------ Recorded information ------
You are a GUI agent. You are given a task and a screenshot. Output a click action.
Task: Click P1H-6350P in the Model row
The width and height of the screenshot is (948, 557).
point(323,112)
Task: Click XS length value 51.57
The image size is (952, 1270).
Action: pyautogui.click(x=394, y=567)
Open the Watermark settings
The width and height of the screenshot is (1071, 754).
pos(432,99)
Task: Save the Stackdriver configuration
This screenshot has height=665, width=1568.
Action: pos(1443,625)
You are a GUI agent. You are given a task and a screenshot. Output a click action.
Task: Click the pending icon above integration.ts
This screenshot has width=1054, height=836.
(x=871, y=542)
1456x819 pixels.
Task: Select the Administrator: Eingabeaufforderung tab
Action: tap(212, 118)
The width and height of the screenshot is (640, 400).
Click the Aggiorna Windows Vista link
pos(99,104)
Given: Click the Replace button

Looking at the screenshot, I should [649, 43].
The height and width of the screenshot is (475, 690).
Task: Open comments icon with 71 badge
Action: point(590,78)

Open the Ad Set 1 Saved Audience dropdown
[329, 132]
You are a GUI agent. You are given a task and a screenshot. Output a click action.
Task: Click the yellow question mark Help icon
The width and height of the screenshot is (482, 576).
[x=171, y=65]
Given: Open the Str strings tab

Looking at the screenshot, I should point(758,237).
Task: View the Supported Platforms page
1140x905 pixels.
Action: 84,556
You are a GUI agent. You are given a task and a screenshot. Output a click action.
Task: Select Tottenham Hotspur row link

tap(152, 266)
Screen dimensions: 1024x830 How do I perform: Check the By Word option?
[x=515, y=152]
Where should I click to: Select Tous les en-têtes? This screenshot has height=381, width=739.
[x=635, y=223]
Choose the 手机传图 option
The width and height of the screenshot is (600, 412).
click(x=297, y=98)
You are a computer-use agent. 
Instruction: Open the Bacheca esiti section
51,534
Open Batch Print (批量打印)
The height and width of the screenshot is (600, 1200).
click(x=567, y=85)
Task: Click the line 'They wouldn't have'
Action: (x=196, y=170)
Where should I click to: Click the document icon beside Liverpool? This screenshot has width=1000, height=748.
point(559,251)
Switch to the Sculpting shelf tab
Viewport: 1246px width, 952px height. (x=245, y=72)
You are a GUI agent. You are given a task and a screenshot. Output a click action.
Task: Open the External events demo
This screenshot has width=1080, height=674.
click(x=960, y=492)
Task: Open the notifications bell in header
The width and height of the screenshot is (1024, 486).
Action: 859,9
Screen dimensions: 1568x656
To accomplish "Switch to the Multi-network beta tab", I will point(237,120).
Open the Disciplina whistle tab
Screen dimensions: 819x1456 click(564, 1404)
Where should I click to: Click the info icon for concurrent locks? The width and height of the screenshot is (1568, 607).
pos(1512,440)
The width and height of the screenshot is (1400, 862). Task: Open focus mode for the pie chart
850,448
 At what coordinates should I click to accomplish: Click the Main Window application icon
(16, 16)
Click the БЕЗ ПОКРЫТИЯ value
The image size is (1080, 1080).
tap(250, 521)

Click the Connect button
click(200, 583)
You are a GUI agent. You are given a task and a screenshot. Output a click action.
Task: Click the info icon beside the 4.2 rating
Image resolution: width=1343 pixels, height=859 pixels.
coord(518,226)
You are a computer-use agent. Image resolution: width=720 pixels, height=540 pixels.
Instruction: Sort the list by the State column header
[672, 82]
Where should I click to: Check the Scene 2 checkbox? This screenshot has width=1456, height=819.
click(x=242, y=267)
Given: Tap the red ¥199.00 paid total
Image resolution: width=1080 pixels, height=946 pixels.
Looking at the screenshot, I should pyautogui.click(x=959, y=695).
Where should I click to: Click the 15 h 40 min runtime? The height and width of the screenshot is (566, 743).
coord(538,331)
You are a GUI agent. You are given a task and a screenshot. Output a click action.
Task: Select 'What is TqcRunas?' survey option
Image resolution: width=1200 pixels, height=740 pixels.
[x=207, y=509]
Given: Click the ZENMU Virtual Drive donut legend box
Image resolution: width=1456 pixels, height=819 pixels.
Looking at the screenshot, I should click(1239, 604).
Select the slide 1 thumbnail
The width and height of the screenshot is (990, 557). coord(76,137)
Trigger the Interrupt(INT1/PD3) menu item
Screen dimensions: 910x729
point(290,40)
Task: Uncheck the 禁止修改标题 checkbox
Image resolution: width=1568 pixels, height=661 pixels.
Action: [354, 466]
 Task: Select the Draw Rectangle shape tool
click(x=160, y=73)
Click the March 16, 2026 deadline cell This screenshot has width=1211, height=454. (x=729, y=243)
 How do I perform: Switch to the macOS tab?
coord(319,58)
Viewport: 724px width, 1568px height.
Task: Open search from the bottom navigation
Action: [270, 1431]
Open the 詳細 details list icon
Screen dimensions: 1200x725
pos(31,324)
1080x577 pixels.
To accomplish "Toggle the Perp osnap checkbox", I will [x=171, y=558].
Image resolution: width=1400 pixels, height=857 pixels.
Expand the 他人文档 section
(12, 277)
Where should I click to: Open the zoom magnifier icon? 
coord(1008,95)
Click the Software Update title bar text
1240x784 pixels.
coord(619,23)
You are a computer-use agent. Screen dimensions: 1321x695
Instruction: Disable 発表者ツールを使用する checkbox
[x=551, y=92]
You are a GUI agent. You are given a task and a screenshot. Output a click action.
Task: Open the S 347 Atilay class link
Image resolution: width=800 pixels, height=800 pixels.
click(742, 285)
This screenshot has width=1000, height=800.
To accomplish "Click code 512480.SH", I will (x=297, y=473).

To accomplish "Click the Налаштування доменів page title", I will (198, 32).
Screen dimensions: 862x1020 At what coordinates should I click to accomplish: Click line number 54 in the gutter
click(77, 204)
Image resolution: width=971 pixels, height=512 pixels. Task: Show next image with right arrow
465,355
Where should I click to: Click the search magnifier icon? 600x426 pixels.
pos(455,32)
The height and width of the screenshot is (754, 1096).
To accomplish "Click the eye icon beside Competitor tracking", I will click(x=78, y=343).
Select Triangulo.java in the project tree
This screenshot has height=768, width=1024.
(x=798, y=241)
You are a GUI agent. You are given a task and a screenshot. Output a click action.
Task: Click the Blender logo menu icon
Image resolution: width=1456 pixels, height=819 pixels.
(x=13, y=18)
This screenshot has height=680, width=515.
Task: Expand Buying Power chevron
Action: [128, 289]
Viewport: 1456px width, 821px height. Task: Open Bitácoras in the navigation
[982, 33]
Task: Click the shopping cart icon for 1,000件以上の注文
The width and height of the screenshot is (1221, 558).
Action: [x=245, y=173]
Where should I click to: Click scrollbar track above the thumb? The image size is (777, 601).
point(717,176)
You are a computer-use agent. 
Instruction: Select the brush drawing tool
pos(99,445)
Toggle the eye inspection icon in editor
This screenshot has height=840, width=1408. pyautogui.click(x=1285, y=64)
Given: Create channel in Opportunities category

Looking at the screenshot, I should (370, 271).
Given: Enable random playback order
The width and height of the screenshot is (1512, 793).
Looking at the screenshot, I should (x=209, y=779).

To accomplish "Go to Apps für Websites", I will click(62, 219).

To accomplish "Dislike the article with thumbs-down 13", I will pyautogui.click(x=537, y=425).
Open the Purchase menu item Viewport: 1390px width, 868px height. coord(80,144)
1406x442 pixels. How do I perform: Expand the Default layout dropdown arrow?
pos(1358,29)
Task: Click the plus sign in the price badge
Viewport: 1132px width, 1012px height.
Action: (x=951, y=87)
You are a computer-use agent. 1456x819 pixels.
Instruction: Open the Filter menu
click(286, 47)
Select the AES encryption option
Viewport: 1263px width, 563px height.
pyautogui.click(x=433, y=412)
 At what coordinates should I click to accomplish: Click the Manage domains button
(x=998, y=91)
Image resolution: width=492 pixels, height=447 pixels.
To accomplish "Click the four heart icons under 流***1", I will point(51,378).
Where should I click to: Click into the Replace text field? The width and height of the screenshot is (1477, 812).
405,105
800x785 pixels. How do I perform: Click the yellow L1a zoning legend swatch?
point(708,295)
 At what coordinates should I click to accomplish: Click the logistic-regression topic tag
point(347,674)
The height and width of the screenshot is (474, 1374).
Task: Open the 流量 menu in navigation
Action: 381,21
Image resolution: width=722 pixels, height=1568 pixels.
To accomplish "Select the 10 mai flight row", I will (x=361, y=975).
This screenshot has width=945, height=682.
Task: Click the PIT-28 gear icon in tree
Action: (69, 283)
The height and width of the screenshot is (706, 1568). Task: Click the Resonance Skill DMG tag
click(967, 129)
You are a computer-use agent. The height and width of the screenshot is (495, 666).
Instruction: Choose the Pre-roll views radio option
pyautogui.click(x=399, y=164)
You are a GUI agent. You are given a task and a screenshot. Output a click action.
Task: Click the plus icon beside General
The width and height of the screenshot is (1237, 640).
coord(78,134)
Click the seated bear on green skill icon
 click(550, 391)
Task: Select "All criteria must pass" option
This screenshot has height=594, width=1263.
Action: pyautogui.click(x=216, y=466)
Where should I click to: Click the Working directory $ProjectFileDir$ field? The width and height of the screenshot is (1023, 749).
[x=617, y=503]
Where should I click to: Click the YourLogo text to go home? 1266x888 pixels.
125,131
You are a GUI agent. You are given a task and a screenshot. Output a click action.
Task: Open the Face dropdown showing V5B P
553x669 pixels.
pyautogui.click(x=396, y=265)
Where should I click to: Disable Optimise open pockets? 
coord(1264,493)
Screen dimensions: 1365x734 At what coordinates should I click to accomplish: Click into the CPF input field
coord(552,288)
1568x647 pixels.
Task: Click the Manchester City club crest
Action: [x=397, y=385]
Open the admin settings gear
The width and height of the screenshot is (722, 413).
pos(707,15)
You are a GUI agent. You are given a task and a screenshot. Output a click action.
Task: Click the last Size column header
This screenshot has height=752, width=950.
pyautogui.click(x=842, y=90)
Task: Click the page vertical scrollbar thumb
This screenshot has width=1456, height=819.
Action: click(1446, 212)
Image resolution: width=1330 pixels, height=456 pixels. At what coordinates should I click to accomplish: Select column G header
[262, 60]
------
**Problem requirements:** Duplicate verbatim every row from the line containing "Where should I click to: Click the Working" down to the end of the rows, inclusive.

**Answer:**
Where should I click to: Click the Working directory $ProjectFileDir$ field? The width and height of the screenshot is (1023, 749).
[x=617, y=503]
Where should I click to: Click the YourLogo text to go home? 1266x888 pixels.
125,131
You are a GUI agent. You are given a task and a screenshot. Output a click action.
Task: Open the Face dropdown showing V5B P
553x669 pixels.
pyautogui.click(x=396, y=265)
Where should I click to: Disable Optimise open pockets? 
coord(1264,493)
Screen dimensions: 1365x734 At what coordinates should I click to accomplish: Click into the CPF input field
coord(552,288)
1568x647 pixels.
Task: Click the Manchester City club crest
Action: [x=397, y=385]
Open the admin settings gear
The width and height of the screenshot is (722, 413).
pos(707,15)
You are a GUI agent. You are given a task and a screenshot. Output a click action.
Task: Click the last Size column header
This screenshot has height=752, width=950.
pyautogui.click(x=842, y=90)
Task: Click the page vertical scrollbar thumb
This screenshot has width=1456, height=819.
Action: click(1446, 212)
Image resolution: width=1330 pixels, height=456 pixels. At what coordinates should I click to accomplish: Select column G header
[262, 60]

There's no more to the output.